Back in Washington, Dr. Walker devoted her time and energies to establishing
homes for women who sought to care for sick or wounded soldiers. Again she
returned to the battle front to assist the wounded soldiers of the Battle of
Chickamunga, in Cumberland, Tennessee. The surgeon-in-charge refused to employ
Mary as anything but a nurse. Her work with the wounded was recognized by
General George H. Thomas, Commander of the Army of the Cumberland, who became
her champion. Eventually General Thomas was able to assign Dr. Walker as a
civilian contract surgeon under the command of Colonel Dan McCook, stationed at
Gordon’s Mills near Chattanooga. Dr. Walker’s duties as a contract surgeon
were limited as the soldiers were in relatively good health, but the civilians
in the surrounding areas near Chattanooga had suffered as a consequence of the
recent battles. Dr.
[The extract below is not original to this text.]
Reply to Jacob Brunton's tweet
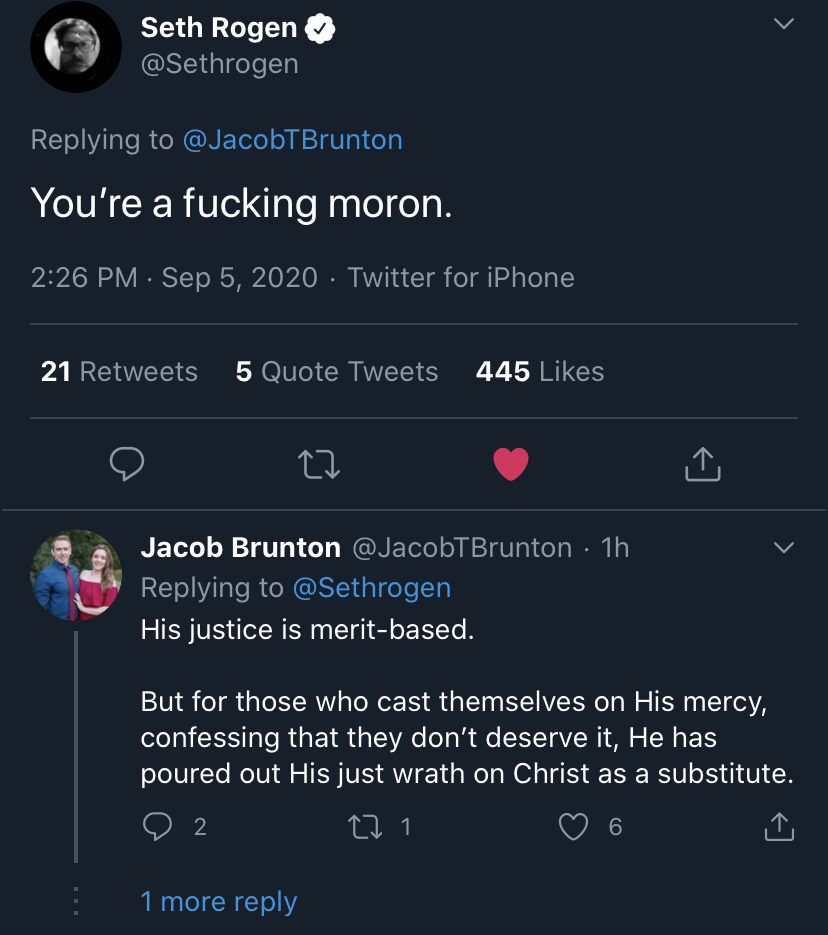828x935 pixels. pos(158,827)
Walker, with Colonel McCook’s permission, spent a good
deal of her time carrying supplies out into the community and treating medical
cases as needed.
On April 10, 1864, only two months after her assignment to the 52’ Ohio,
Walker was captured by the Confederacy when she went too deeply into enemy
territory. Unable to determine what to do with Dr. Walker, Confederate officers
assigned her to a prison camp in Richmond to await an exchange as a
prisoner-of-war. After four months, Dr. Walker was exchanged, but her health had
deteriorated to a state where she lost sixty pounds and her eyes and vision were
impaired, which affected her ability to practice medicine in the postwar years.
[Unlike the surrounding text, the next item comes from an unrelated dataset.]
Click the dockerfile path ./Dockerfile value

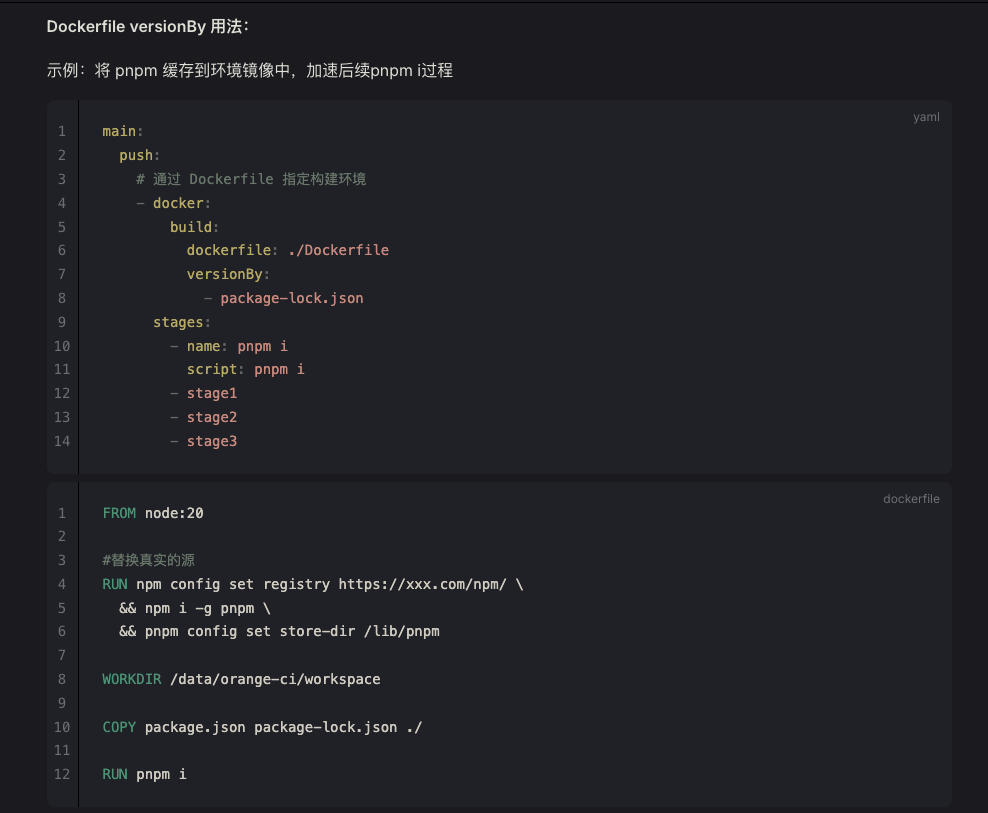(339, 250)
Walker returned to Washington to recover her health and to plan for her future.
She returned to the army, still as a contract surgeon, but as the
surgeon-in-charge to the Louisville Female Military Prison which housed
Confederate women arrested for spying and other anti-Union activities. In March 1865,
harassed by her many opponents who never forgave her gender, she requested a
transfer to the battle front. Request denied, she spent the final weeks of the
war in Clarksville, Tennessee in charge of an orphan asylum and refugee home. On
May 5, 1865, her longtime opponent in the Army Medical Department, Dr.
George Cooper, advised her that her services were no longer needed. Dr. Cooper
had never accepted Mary Walker’s credentials as a doctor.

Dr. Walker did not return home but instead pursued a commission as a peacetime
military surgeon on the basis of her contributions during the war. Her
supporters and opponents sent letters to President Andrew Johnson who assigned
the final decision to the Judge Advocate General J. Holt of the War Department
of Military Justice. His opinion was that she not be granted a commission
because of her failure to pass Dr. Cooper’s board of examiners who felt that,
although she was not qualified as a doctor, she should be given a reward for her
services on behalf of the Union. Accordingly, on November 11, 1865 President
Johnson signed a bill to present Mary Edwards Walker with the Congressional
Medal of Honor for Meritorious Service.
Dr. Walker was delighted with the medal and wore it on her lapel throughout the
rest of her life. As usual with Dr. Walker, her medal was not to be permanent as
it was revoked along with the medals of 910 recipients. It had been found that a
number of medals had been awarded under unusual terms. In one case a number of
men from Maine were offered the medal to re-enlist. At long last, in 1977 Mary
Walker’s medal was reinstated by President Jimmy Carter.